I swim toward consciousness through damp, noisy thoughts. The roaring static in my head becomes the hard rain on the roof as grey unconsciousness resolves to cloud-soaked light.

I still feel sick, but I’m determined not to whine. I have already given myself the talk about the break he deserves.

“Hey, don’t feel that if you don’t fish you have to come home. Maybe you’d like to go for a drink instead.” He is mostly out the bedroom door.

“Hah! At 9 am?” He is as guarded against taking breaks as I am and his defense is to mock me.

“Or maybe you want to go to a movie?”

He is noncommittal. And gone.

* * *

I push myself out of bed on determination. I have done this before. Remember? Have actually spent weekend after weekend alone with a two-year old plus five-year-old-Ethan.  I was a single parent once and I managed to keep our three ragged-raft lives afloat. Even when I got sick.

Don’t you dare treat this like a hardship when for many this is routine, I warn myself. My determination and I have made a list: there is a pile of laundry in the livingroom to be folded, groceries to be fetched and Rachel’s birthday will be celebrated on Sunday so the house must be cleaned, at least enough to entertain.

I drink my coffee and clean the kitchen. Fold laundry. Chide myself for inappropriate self-satisfaction. Some people clean often enough that they can’t delude themselves into feeling virtuous for it, I remind myself.

I am running out of pep and so I turn my attention to wrestling Hannah into an outing. I out-stubborn her into a raincoat, run around grabbing everything we need and hustle us out the door. With rain in her face, Hannah’s stingy willingness turns cold. “I need up,” she demands and hides from the rain with her face in my neck. I carry her to Broadway, make three stops increasingly laden with things to carry, and return home fretting my precarious hold on a box of baking, balance it against the arm that also balances a toddler.

My arms are shaking with fatigue and my come-and-go breathing pain is back in my chest, but I can’t make myself set her down. The comfort of two-year-old arms wrapped around my neck and a warm body to carry is infinitely preferable to a slow cold walk, coaxing and chiding all the way.

* * *

On Monday, I take Hannah in to work to explain to my coworkers that, with no daycare, I will be at home for the week.

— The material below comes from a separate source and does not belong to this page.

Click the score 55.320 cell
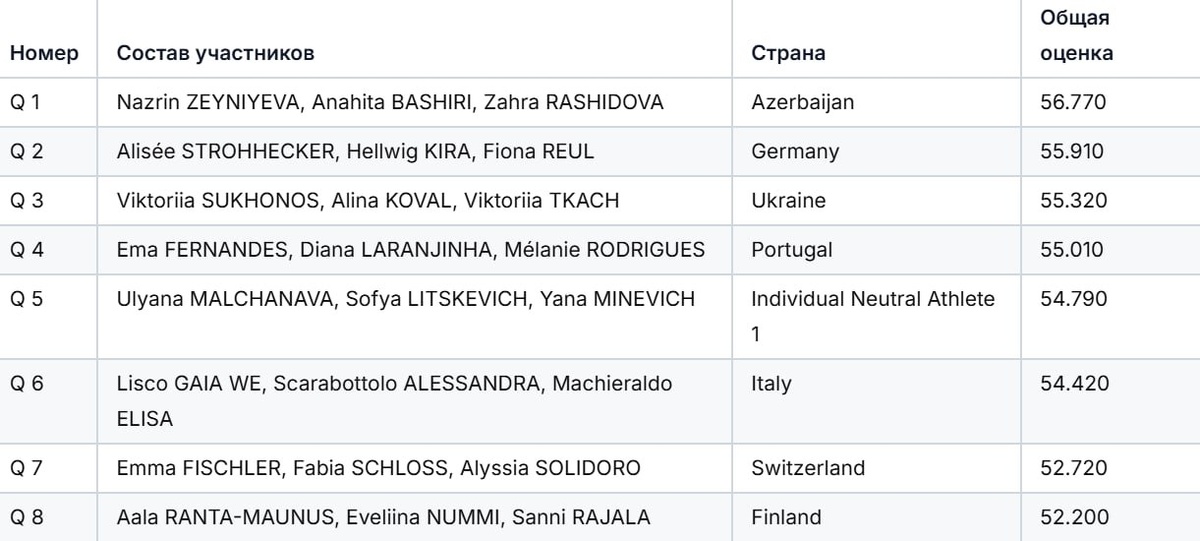Image resolution: width=1200 pixels, height=541 pixels. (1073, 200)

I put Hannah at my desk with crayons and paper. Reschedule meetings. My Wednesday meeting with Firefly will have to wait weeks – she is leaving for a week and a half of trips this Friday. She lists the causes – three back-to-back business meetings and conferences in various cities – and I mime wiping sympathy sweat off my brow.

I was thinking about that, she tells me. This is actually no big deal. Remember at our first job together? Being gone for a week was routine. We did that twice a month.

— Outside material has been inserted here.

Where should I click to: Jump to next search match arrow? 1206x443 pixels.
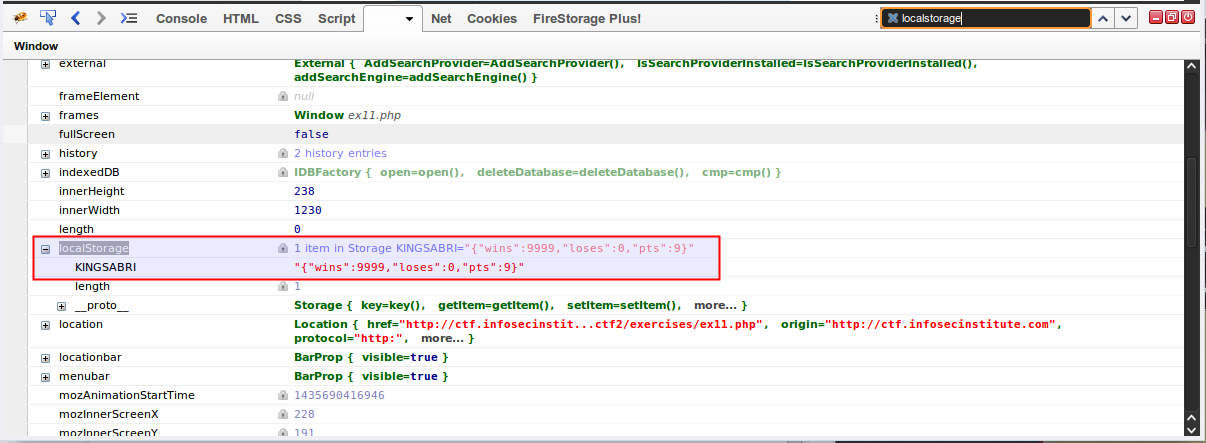(1127, 18)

Now I am really sweating. I remember.

We touch the conversation to some significant cities we have been to, long trips we endured. I was a single-parent and I managed to keep three lives afloat.

Our conversations often come around to this. It was a time that shaped both of us. And though we are very different people, have very different backgrounds, we have been through the same forge. Sometimes, I think, we are like retired military officers, trading big stories for the benefit of others. Behind the big stories, I am quietly touching my dog-tags, acknowledging what cannot be told in words.

* * *

Today a ragamuffin Broadway-kid in bright colours and pale dreads flashed a peace sign at Hannah as we walked out of the local grocery store. He and his Broadway-kid girlfriend were sitting on the curb of the parking lot, doing whatever it is east-side ragamuffins do. Some elaborate form of nothing, I guessed, having never been an east-side ragamuffin, myself.

Hannah looked sideways at him and scooted after me. I love the toddler-walk. Her short legs, her little trot.

“Are you going to give him a peace sign back?” I asked her, knowing the answer. Lately, when strangers smile at her or speak to her, she comes close to me to whisper in my ear, “mum, I’m shy of all these people.”

I smiled at them as we departed. And they smiled and nodded back.

I have friends who try to be very cosmopolitan who like to say that for all its city-ness, Saskatoon is still a small town. They say it derisively, to distinguish themselves as someone who knows the difference. I think of the cities I have seen, how I measured each against Saskatoon and I feel that difference acutely. And comfortably.

* * *

I have been planning for writing again. I have been turning over my characters. I stopped writing my book when it came time to introduce my villain. Because he was supposed to be charming, but dangerous, and I didn’t have the experience to convey it.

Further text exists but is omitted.